MATERIAL TO PROCESS:

= = = =

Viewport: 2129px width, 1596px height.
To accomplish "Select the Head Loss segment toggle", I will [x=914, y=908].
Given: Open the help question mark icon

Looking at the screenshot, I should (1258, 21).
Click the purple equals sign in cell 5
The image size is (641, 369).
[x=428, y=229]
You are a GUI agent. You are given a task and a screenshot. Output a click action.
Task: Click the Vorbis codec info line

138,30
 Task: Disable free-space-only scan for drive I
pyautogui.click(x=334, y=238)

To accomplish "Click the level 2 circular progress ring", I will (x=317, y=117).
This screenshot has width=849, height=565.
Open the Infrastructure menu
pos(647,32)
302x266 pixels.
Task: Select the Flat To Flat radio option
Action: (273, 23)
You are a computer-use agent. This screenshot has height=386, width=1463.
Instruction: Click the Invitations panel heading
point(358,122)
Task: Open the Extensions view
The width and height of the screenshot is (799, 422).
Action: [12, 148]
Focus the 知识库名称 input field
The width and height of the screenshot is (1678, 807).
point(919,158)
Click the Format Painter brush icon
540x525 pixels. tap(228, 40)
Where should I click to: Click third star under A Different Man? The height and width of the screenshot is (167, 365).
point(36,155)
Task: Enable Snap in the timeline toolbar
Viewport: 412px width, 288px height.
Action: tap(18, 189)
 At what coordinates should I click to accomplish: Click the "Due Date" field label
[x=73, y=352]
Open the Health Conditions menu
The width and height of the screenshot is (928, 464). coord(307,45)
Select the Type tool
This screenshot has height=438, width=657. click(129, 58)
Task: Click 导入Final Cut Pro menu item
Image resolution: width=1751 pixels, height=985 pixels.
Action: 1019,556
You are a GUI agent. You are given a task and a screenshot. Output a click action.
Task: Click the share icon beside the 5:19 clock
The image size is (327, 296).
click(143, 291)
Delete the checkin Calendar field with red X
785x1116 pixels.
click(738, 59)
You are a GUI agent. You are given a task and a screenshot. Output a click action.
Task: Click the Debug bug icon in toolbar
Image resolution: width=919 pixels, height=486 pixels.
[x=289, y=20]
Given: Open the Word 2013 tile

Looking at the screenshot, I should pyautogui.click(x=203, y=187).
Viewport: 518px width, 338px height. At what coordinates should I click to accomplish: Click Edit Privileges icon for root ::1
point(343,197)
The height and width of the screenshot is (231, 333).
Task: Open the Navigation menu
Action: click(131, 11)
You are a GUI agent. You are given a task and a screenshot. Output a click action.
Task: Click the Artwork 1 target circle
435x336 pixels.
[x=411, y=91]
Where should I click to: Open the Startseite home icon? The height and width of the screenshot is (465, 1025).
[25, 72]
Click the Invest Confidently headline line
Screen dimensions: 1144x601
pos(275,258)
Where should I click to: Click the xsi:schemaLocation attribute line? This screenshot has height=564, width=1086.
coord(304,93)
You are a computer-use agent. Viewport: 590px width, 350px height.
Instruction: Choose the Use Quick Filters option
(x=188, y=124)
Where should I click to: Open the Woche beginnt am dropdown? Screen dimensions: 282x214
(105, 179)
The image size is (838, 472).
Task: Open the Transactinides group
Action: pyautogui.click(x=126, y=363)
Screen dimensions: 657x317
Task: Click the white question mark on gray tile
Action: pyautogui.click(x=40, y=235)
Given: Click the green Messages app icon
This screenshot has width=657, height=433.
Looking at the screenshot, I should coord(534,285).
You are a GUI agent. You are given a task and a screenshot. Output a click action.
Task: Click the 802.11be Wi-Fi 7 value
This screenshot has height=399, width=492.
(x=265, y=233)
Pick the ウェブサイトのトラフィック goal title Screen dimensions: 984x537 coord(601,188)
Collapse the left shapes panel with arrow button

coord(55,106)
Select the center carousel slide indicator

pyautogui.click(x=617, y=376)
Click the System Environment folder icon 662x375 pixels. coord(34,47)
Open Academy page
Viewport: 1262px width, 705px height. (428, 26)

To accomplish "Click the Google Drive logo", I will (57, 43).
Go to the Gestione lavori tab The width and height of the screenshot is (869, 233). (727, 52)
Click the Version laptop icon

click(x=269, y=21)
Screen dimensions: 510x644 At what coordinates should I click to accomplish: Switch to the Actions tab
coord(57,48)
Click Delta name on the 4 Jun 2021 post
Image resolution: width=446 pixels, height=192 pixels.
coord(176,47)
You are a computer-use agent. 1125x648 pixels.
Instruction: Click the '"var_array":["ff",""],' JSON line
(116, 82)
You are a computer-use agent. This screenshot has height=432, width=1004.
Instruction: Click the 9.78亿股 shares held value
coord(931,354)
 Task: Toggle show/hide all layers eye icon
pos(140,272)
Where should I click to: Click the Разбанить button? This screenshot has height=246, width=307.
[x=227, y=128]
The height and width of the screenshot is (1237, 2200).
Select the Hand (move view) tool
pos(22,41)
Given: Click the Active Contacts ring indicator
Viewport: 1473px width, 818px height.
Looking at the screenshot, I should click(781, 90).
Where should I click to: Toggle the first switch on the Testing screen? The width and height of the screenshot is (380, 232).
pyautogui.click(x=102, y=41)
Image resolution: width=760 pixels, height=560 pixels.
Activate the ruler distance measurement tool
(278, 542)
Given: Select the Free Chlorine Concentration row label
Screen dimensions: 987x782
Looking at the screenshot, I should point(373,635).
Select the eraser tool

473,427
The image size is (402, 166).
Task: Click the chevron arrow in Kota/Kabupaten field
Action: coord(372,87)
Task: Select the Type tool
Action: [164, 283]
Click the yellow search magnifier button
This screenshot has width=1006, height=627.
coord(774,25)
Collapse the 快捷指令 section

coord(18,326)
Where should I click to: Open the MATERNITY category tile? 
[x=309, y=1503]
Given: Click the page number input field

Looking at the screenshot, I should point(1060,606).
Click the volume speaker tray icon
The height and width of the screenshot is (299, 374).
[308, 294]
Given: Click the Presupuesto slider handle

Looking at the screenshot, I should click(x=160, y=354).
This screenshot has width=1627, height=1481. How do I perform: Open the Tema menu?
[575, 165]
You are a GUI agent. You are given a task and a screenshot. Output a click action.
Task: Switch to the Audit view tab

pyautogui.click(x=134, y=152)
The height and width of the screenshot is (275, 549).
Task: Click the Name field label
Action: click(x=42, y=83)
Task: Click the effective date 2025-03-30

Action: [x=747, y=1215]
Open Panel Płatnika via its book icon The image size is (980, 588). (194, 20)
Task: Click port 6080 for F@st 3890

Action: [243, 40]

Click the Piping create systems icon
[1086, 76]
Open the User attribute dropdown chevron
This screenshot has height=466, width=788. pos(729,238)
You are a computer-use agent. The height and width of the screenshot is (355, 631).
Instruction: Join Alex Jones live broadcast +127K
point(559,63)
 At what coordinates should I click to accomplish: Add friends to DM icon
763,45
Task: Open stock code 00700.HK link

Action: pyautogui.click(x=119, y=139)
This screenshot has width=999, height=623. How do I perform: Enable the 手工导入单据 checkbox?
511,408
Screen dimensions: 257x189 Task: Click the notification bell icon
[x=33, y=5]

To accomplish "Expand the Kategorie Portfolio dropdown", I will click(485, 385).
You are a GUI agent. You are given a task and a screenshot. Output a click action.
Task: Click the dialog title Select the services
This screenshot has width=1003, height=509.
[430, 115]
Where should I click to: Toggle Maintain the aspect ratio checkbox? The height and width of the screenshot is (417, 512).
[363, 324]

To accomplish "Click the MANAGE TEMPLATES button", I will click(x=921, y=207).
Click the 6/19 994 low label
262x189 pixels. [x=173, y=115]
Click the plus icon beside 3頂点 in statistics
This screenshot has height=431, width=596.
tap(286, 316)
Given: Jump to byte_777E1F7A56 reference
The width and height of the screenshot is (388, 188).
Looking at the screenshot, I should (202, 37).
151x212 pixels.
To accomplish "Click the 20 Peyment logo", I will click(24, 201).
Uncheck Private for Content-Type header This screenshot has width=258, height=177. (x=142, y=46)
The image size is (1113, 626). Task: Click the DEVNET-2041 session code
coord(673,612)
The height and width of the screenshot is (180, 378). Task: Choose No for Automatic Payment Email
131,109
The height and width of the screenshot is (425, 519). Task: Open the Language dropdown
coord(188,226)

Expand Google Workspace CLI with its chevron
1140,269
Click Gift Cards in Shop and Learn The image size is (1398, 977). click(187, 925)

= = = =

EXERCISE REQUIREMENTS:
Convert the data from the start through the line containing "Looking at the screenshot, I should (1258, 21)." into a two-column CSV with the headers command and response, one row per command and its response. Put each value in a single quoted field and turn any line breaks into spaces.

EXERCISE SOLUTION:
command,response
"Viewport: 2129px width, 1596px height. To accomplish ""Select the Head Loss segment toggle"",","I will [x=914, y=908]."
"Given: Open the help question mark icon","Looking at the screenshot, I should (1258, 21)."